La severa crisis multidimensional que estamos viviendo, sufriendo, confrontando y/o cuestionando nos conduce obligatoriamente a la reflexión, a la evaluación crítica y al debate sobre la libertad de expresión, la disidencia y la democracia.
Imposible no citar a Hugo Chávez, quien en 2012 expresaba “No le tengamos miedo a la crítica, ni a la autocrítica. Eso nos alimenta, nos hace falta”. Más aun -cuando reconocida la urgente necesidad de diálogo entre Gobierno y oposición- se han realizado en Oslo tres jornadas de trabajo.
En paralelo a estas reuniones cupulares entre actores políticos, emerge desde la sociedad la necesidad de reencontrarse en espacios plurales dialogantes, con miras a ejercer el derecho a la reflexión, al debate y a la expresión formal de desacuerdos; el derecho a la evaluación tanto crítica como autocrítica y, por supuesto, a la participación activa y respetuosa en la búsqueda de soluciones.
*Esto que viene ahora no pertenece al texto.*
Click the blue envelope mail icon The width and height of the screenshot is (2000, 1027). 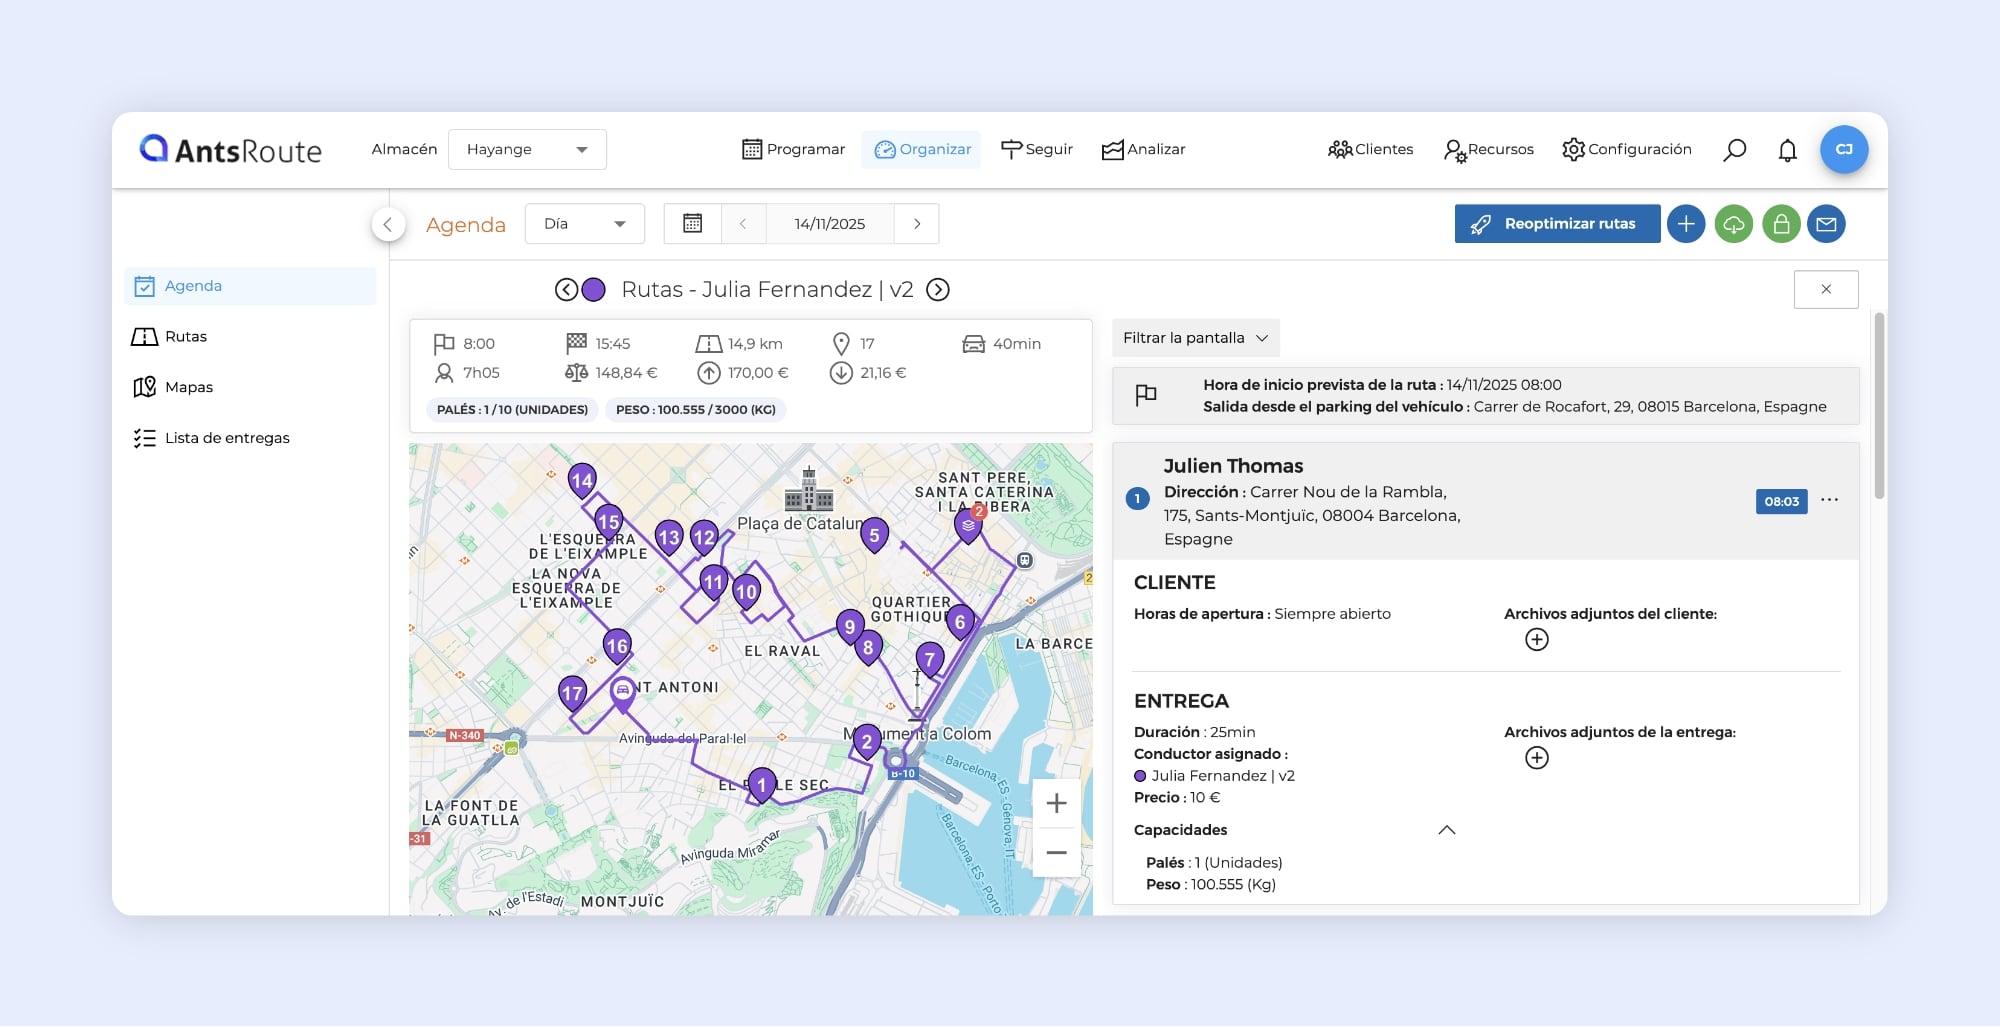[1826, 224]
Deberá ser un espacio que se opone a la exclusión y marginalización del otro, del diferente, del adversario. Deberá ser un ejercicio de ciudadanía libre, democrática, responsable y critica; de promoción de valores tales como tolerancia, solidaridad, cooperación, justicia; de reconocimiento del otro y de respeto a las diferencias. En resumen, de convivencia democrática.
Un espacio ciudadano “crítico-disidente, en la procura de un legítimo pacto de convivencia camino a la paz.